HUMANS HELPING ANIMALS
A short distance from Dharamsala lies an animal farm like no other, where humans are finding out that it's possible to live without causing suffering.
Robin Singh, co-founder of Peepal Farm
“Most people say that they love animals. But what they really mean is that they love their pet. There is this imaginary boundary in our minds between pets and farm animals. We’ll do everything possible to protect companion animals like dogs and cats, but we have no problem slaughtering farm animals because we have no attachment to them.
At Peepal Farm, visitors work with both sets of animals at the same time. Over time, those imaginary boundaries gradually begin to blur. People start seeing all animals in the same light.
Peepal Farm is an animal recovery centre that I co-founded in Dhanotu, a few kilometres from the popular tourist hub of Dharamsala. Originally from Delhi, my dream as a child was to read books and help dogs. I grew up to be programmer, moved to the US, started my tech own company in 2003 and eventually forgot all about that childhood dream. Sometime around 2010, I started to get restless. I was running a successful business but wasn’t feeling fulfilled.

• RECORDED INFORMATION:

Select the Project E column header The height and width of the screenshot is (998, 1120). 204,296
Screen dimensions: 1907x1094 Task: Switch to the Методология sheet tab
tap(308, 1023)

• WORK INSTRUCTION:
Please answer these questions from the Peepal Farm text:
1. According to Robin Singh, what do most people really mean when they say they love animals?
2. What do visitors at Peepal Farm work with?
3. In what year did Robin Singh start his own tech company?
This data has nothing to do with the Peepal Farm text.

• SOLUTION FOR THIS PROBLEM:
1. They love their pet.
2. Both sets of animals, companion animals and farm animals, at the same time.
3. 2003.